+++ Übungstext +++

Verschmutzte Luft führt jährlich zu Millionen von Todesfällen. Doch auch Verbesserungen in der Luftqualität sind nicht immer gleich ein Grund zum Aufatmen.

Sinkende Schadstoffkonzentrationen in der Luft führen nicht automatisch zu einem niedrigeren Sterberisiko. Das ist das Ergebnis einer internationalen Studie unter der Führung des Helmholtz Zentrums München. Dafür wurden Daten aus 380 Städten in aller Welt ausgewertet. Luftverschmutzung gefährdet aber nicht nur Millionen von Menschen. Sie beeinträchtigt etwa auch die Landwirtschaft, wie die Weltwetterorganisation (WMO) in einem aktuellen Bericht betont.

Für die Städte-Studie, die in der Fachzeitschrift „The Lancet Planetary Health“ veröffentlicht wurde, wurden Werte von Feinstaub und Stickstoffdioxid (NO2) untersucht. Zahlreiche umfangreiche Studien belegen die schädliche Wirkung von Luftschadstoffen. Feinstaub wird in der Lunge absorbiert und kann im Körper Entzündungsreaktionen auslösen. Das fördert unter anderem Arteriosklerose und damit eine Vorstufe von Herzinfarkt und Schlaganfall.

+++ Bereitgestellte Daten +++

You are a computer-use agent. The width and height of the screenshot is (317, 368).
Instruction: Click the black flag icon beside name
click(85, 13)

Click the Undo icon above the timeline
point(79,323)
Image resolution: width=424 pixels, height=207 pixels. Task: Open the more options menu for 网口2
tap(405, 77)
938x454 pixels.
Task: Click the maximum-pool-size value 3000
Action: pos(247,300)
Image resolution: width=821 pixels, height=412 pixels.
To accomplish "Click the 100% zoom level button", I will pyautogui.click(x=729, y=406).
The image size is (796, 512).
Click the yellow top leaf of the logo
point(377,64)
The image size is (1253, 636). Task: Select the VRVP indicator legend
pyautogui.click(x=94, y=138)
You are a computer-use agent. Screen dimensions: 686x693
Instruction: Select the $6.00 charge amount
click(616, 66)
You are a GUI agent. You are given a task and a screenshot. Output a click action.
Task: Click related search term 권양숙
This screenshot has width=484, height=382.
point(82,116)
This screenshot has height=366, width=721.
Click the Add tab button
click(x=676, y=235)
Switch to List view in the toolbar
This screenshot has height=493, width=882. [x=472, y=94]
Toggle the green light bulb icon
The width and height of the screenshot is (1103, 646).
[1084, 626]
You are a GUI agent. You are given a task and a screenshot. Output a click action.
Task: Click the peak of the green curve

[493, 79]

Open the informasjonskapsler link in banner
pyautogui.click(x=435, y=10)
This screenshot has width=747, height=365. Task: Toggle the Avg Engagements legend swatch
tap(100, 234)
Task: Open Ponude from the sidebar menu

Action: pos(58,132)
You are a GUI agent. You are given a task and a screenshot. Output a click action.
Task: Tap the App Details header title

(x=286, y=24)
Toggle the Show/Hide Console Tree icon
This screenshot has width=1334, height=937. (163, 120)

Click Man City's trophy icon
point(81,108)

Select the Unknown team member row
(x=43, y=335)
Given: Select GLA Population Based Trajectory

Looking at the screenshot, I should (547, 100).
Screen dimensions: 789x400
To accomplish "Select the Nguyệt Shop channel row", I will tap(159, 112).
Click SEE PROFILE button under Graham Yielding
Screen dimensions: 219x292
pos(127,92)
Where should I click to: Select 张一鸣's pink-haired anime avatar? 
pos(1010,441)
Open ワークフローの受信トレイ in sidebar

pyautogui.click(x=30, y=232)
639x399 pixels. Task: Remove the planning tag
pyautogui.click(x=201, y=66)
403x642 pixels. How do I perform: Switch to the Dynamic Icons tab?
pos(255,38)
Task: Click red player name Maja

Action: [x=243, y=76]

+++

Schreibe aus dem Text über Luftverschmutzung alles von „Für die Städte-Studie, die“ bis einschließlich „Herzinfarkt und Schlaganfall.“ wortgetreu ab.

Antwort unten |
Für die Städte-Studie, die in der Fachzeitschrift „The Lancet Planetary Health“ veröffentlicht wurde, wurden Werte von Feinstaub und Stickstoffdioxid (NO2) untersucht. Zahlreiche umfangreiche Studien belegen die schädliche Wirkung von Luftschadstoffen. Feinstaub wird in der Lunge absorbiert und kann im Körper Entzündungsreaktionen auslösen. Das fördert unter anderem Arteriosklerose und damit eine Vorstufe von Herzinfarkt und Schlaganfall.